## EXERCISE AIM
State how many lines of the items below contain the string "Where", matching case exactly, and give only that number.

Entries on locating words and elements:
────

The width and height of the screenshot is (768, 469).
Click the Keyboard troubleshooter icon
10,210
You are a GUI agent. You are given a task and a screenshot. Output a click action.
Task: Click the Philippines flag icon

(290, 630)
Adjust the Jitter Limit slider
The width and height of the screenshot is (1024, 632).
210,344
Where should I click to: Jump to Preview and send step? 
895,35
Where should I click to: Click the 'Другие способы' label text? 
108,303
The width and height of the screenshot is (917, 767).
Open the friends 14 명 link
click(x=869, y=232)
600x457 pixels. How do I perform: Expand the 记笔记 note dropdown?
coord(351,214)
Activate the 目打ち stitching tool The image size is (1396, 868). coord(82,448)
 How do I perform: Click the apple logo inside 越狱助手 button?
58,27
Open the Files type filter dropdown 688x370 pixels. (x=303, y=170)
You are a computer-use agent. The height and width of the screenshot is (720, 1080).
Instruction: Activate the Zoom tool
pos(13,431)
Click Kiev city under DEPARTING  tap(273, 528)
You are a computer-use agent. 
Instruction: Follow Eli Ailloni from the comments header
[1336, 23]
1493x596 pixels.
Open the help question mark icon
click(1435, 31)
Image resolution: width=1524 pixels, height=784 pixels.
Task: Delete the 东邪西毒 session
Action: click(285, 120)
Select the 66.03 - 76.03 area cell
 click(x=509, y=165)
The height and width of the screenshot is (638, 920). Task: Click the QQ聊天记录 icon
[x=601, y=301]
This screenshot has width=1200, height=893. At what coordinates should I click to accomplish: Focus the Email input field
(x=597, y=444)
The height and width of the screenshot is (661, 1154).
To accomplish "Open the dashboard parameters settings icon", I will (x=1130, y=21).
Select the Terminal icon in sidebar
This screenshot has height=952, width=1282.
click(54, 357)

────

## TASK RESULT
2